An astonishing trilogy of books, collected in one volume, documenting the tumultuous first half of the twentieth century in Spain
'One of the great autobiographies of the twentieth century' New Republic
'Moving and dramatic' New York Review of Books
The Forging of a Rebel is an unsurpassed account of Spanish history and society from early in the twentieth century through the cataclysmic events of the Spanish Civil War.
Arturo Barea's masterpiece charts the author's coming-of-age in a bruised and starkly unequal Spain. These three volumes recount in lively detail Barea's daily experience of his country as it pitched towards disaster: we are taken from his youthful play and rebellion on the streets of Madrid, to his apprenticeship in the business world and to the horrors he witnessed as part of the Spanish army in Morocco during the Rif War. The trilogy culminates in an indelible portrait of the Republican fight against Fascist forces, in which the Madrid of Barea's childhood becomes a shell and bullet-strewn warzone.
Combining historical sweep and authority with poignant characterization and novelistic detail, The Forging of a Rebel is a towering literary and historical achievement.

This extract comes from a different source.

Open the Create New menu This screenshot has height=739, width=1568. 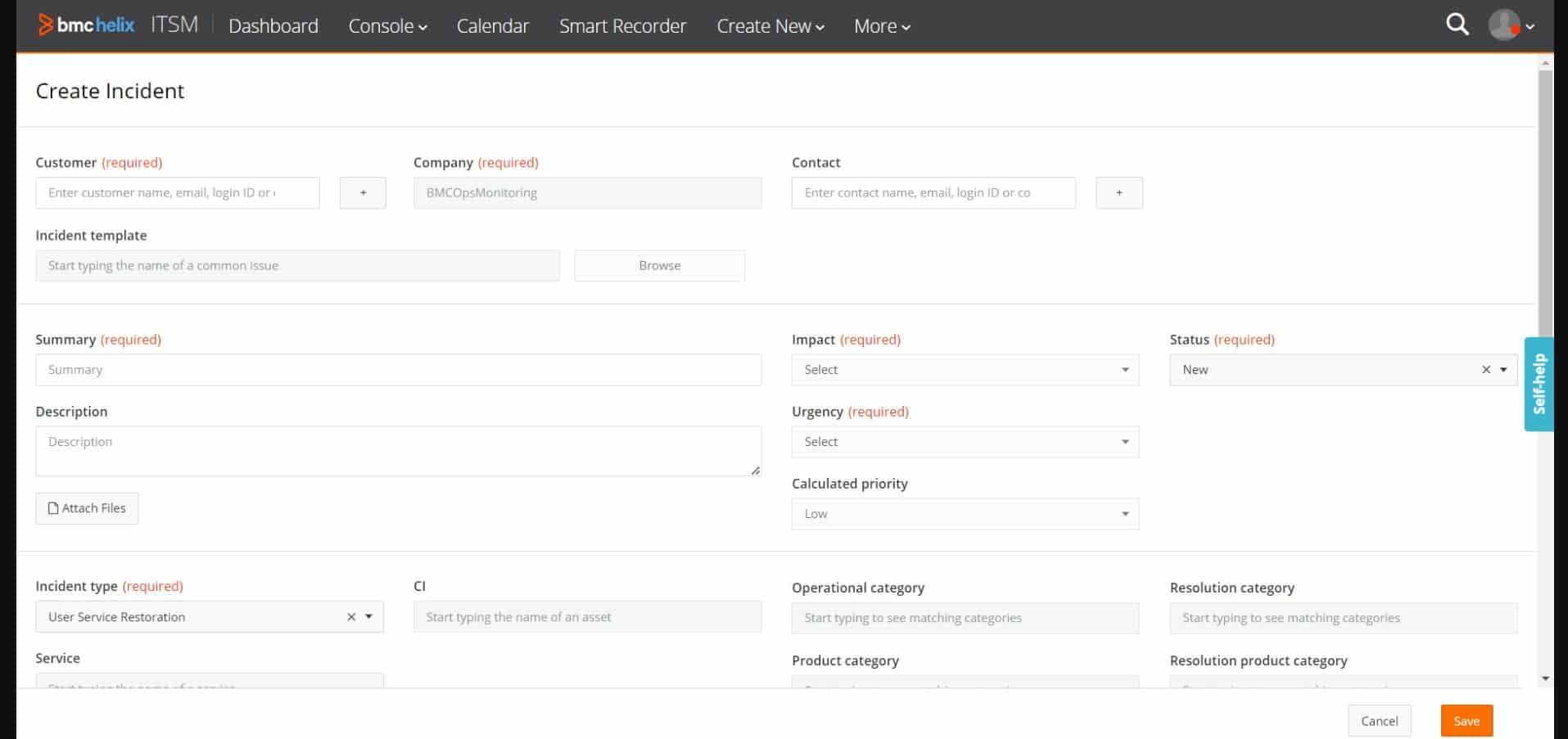click(x=770, y=26)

Arturo Barea (1897–1957) was born in Badajoz and raised and educated in Madrid. For most of the Spanish Civil War, he acted as head of the Foreign Press and Censorship Bureau of the Republican Government in Madrid and was also the radio broadcaster who spoke as the 'Unknown Voice of Madrid’. Eventually forced out of Spain, he sought temporary asylum in France before crossing to England just before the outbreak of World War II. He and his wife Ilsa settled in Eaton Hastings near Faringdon in Berkshire. From 1940 until 1957 he transmitted a weekly broadcast for Spanish Radio to South America known as Juan de Castilla. He published novels and short stories as well as books of criticism, including Lorca, the Poet (1944) and Unamuno (1952), and his great autobiographical trilogy The Forging of a Rebel first appeared in English between 1941 and 1946.